O facto é que o ponto de vista se altera. Se, numa primeira fase, é uma paciência contida que impera face às perturbações induzidas pela puberdade, numa segunda fase, assiste-se à emergência de uma vontade decidida a eliminar totalmente essa perturbação induzida. Dir-se-ia que a juventude se transformou, de repente, numa nova doença misteriosa, cujo tratamento reclamasse cuidados de natureza sociomédico-psicológica. Esse novo olhar, que via na puberdade uma doença, olhará, mais tarde, e do mesmo modo, a gravidez e a velhice. Será necessário esperar por Winnicott, pediatra e psicanalista inglês, para que toda essa gente fosse chamada à pedra, a crise pubertária não tem nada de patológico, é um fenómeno absolutamente salutar; pelo contrário, o que é patológico é a ausência de crise.
VIII
Em 1900 em França há cento e trinta mil alunos no secundário; Em 1950 – um milhão; actualmente – mais de cinco milhões. Para se ocupar desta juventude, um exército de um milhão e duzentas mil pessoas, entre as quais seiscentos mil professores e professoras. Como já alguém se lembrou trata-se da maior empresa do mundo, sem contar com o Exército Vermelho. Mais de 10 por cento das despesas do Estado. Um Estado professor que pouco faz falar de si. Aos pais foram sendo progressivamente retiradas a maior parte das suas funções tradicionais, em termos educativos. Desejariam eles, aliás, que as coisas se tivessem passado diferentemente? Seja como for, é um facto, a família foi desresponsabilizada. A experiência deixou de ser uma matéria pessoalmente transmissível. Apenas o saber é transmissível, porque essa transmissão é funcional. Num mundo que vive em permanência da novidade, a palavra de ordem é “tornai-vos independentes”… dependendo cada vez mais de nós.
Entretanto, a multiplicação dos actos de violência perpetrados pelos jovens não se verifica apenas nas cidades e suas periferias, atinge directamente os estabelecimentos escolares.

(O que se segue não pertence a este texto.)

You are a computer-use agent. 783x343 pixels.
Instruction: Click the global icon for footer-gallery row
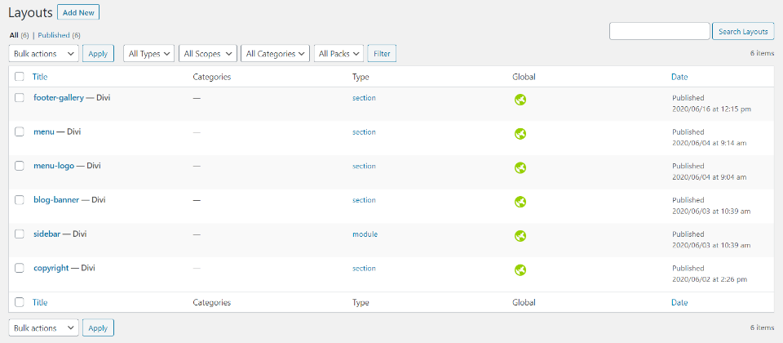pos(520,100)
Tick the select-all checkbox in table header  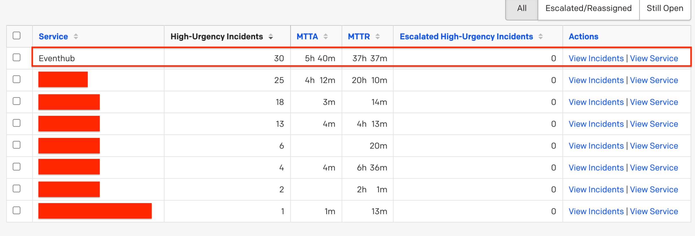tap(17, 36)
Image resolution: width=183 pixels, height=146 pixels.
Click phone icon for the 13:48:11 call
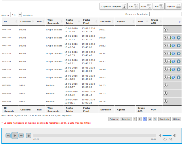point(173,61)
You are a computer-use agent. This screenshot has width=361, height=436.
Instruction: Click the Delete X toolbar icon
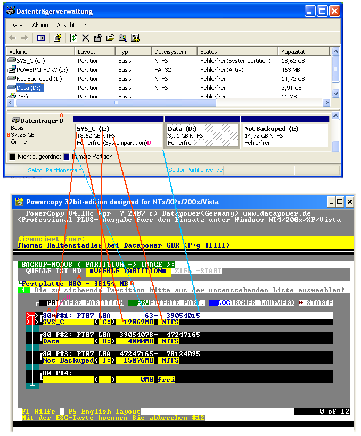click(85, 38)
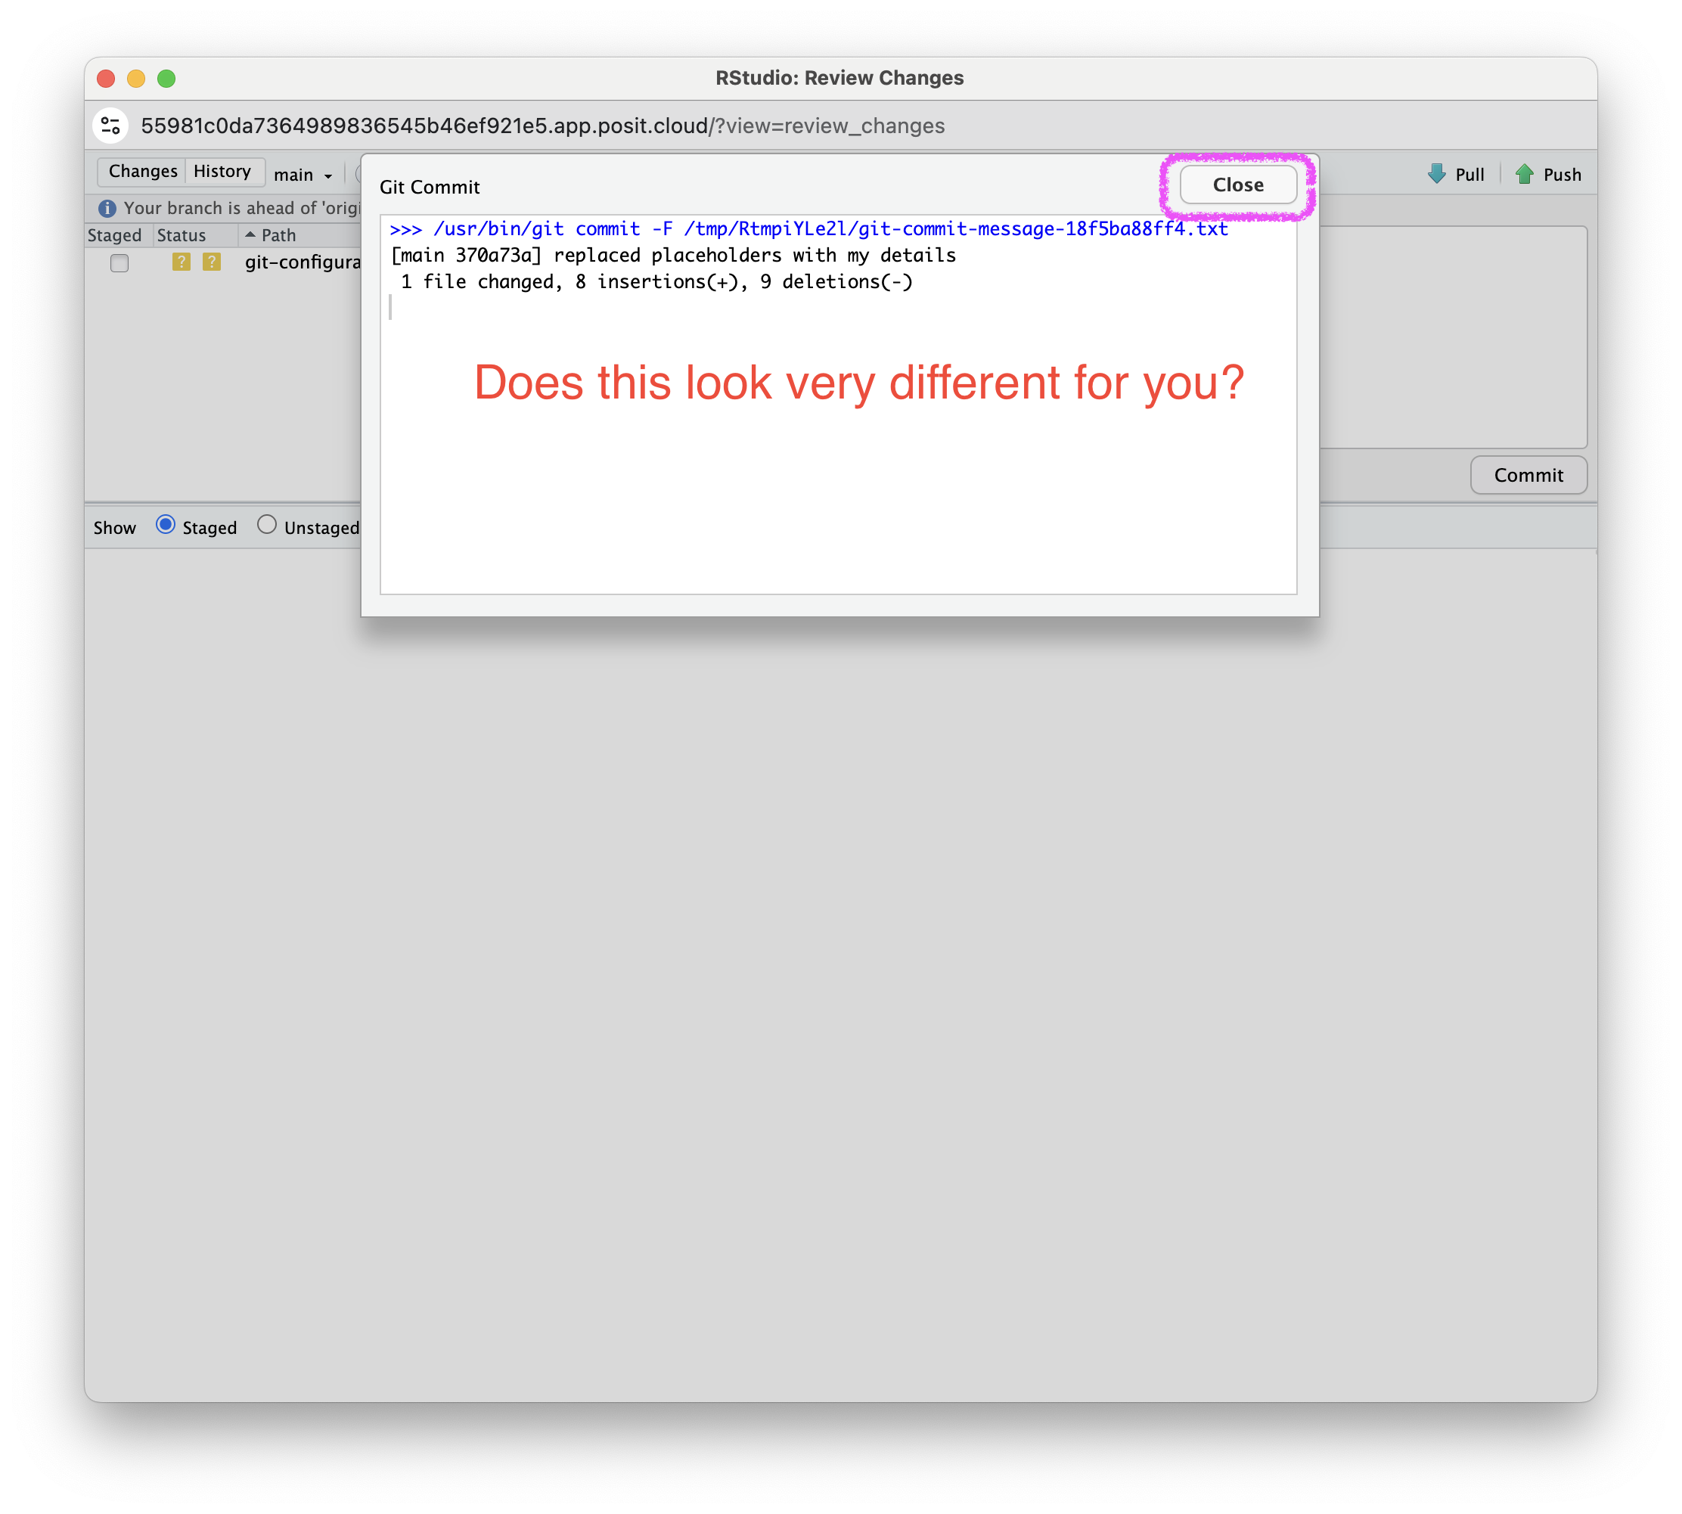Click the posit.cloud URL in address bar
Image resolution: width=1682 pixels, height=1514 pixels.
tap(542, 126)
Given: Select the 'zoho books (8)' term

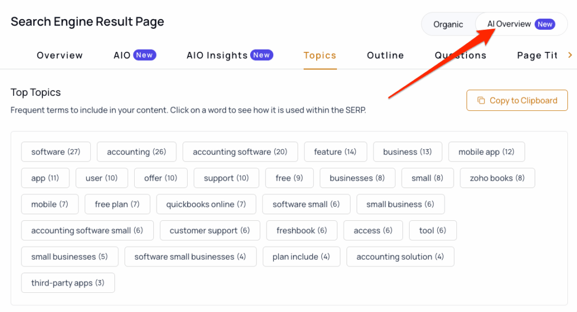Looking at the screenshot, I should coord(497,178).
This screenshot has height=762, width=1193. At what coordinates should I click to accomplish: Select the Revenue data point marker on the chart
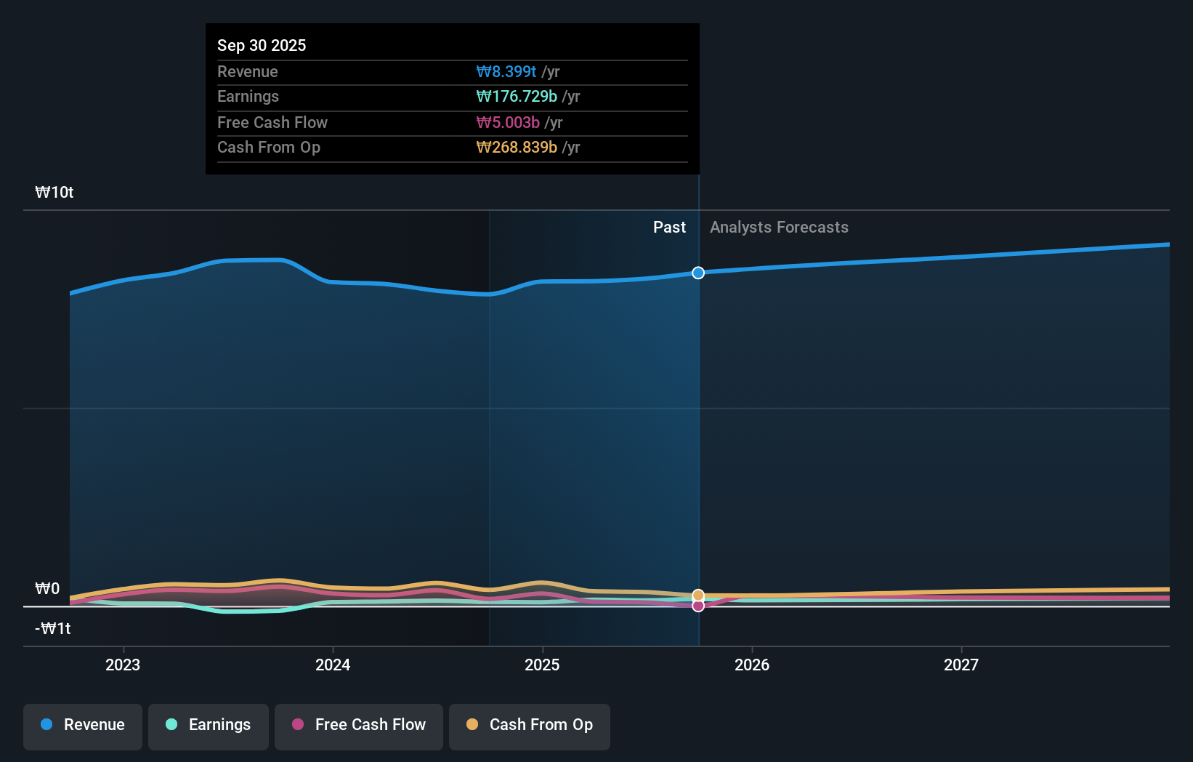click(x=698, y=273)
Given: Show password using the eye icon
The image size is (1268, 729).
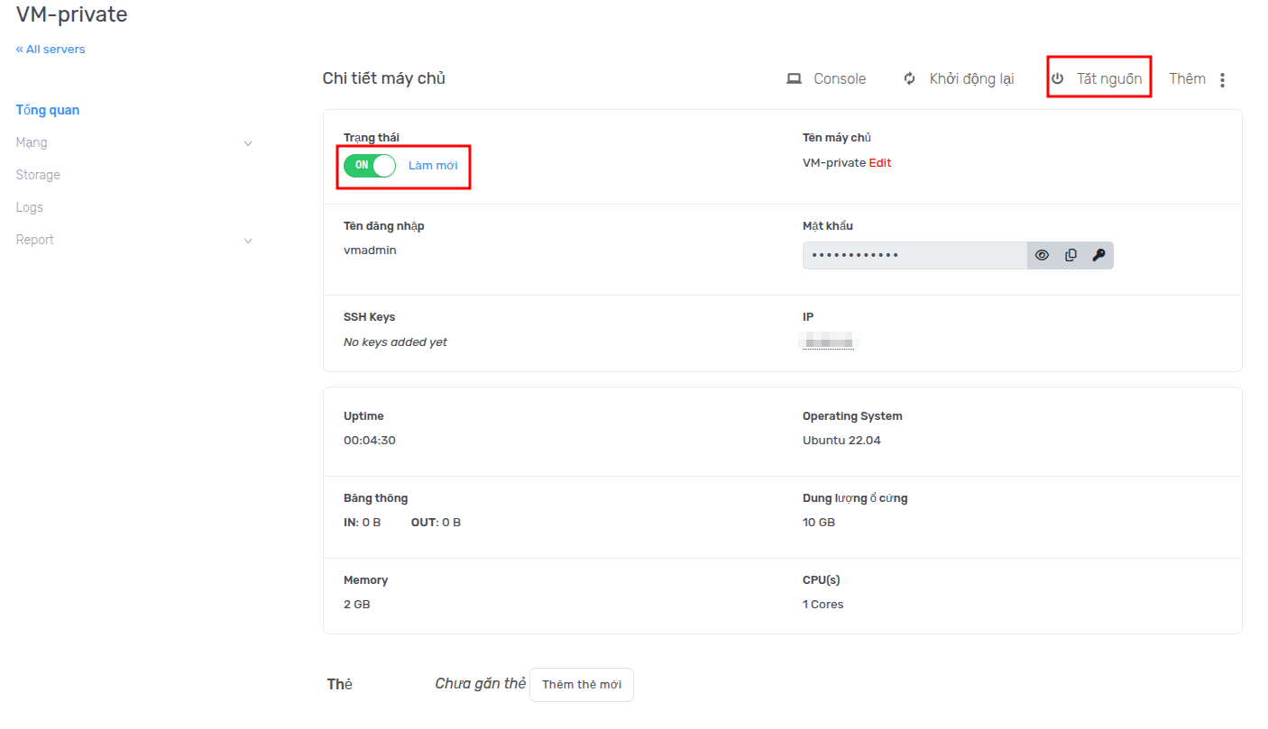Looking at the screenshot, I should pos(1042,255).
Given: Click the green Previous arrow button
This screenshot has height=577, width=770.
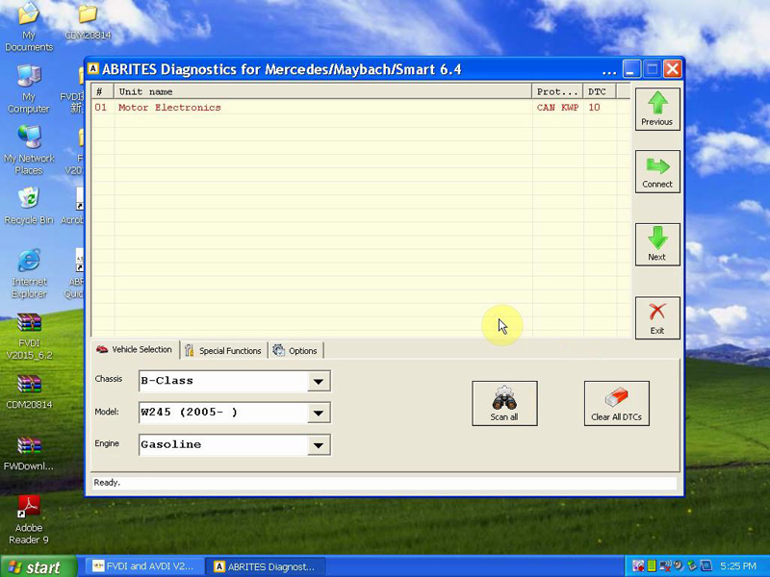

Paradoxalmente, a escola, lugar de saber, é um fracasso devido à sua ignorância em psicologia da educação. A violência na escola é também um reflexo da violência da escola, porque ignorar as necessidades escolares específicas da criança é uma violência que lhe está a ser feita em permanência. Em nome da igualdade de oportunidades, procedeu-se a uma uniformização dos ritmos escolares e das idades norma de aprendizagem, criaram-se pontos obrigatórios de passagem, institui-se um sistema de orientação e introduziram-se critérios de avaliação que são, de facto uma selecção que não diz o nome que tem.
Como escreveu E. Todd em 1983: “ A estrutura antropológica, ao contrário do sistema ideológico, perpetua-se automaticamente. A família é, por definição, um mecanismo reprodutor dos homens e dos valores.” Nessa célula elementar que é a família de procriação, prossegue E. Todd, “cada geração, cujos valores de base são forjados no cadinho familiar, tem a possibilidade de reinventar, a partir da adolescência, a ideologia dominante do seu universo social”.
IX
Podemos interrogar-nos se esse povo adolescente, que há muito se transformou numa pós-adolescência interminável de múltiplas dependências, é um fenómeno integralmente negativo, ou seja, se comporta apenas inconvenientes. Os profissionais da saúde, especializados nos problemas da juventude, não terão qualquer dificuldade em responder pela afirmativa. Constata-se, no entanto, que não é essa a resposta que dão os financeiros e os fabricantes de bens de consumo. Basta passar os olhos pelos desdobráveis publicitários que editam para vermos que assim é. Ao lê-los, uma conclusão se impõe – a função económica da adolescência é inversamente proporcional ao lugar que lhe reserva a sociedade. Os adolescentes, esse povo extraordinário!” eis o que eles proclamam. E não admira que lhes saiam da boca exclamações dessas! Basta atentar nos seguintes factos; Os 15 – 24 anos em França representam um poder de compra avaliado em duzentos e dezoito biliões de francos; os 18 – 24 anos gastam em média, e por mês, dois mil setecentos e doze francos em divertimentos e outros prazeres diversos; 84 por cento daqueles com 15 – 24 têm conta bancária própria…Este último indicador é apenas a ponta do icebergue do processo de bancarização em curso da juventude.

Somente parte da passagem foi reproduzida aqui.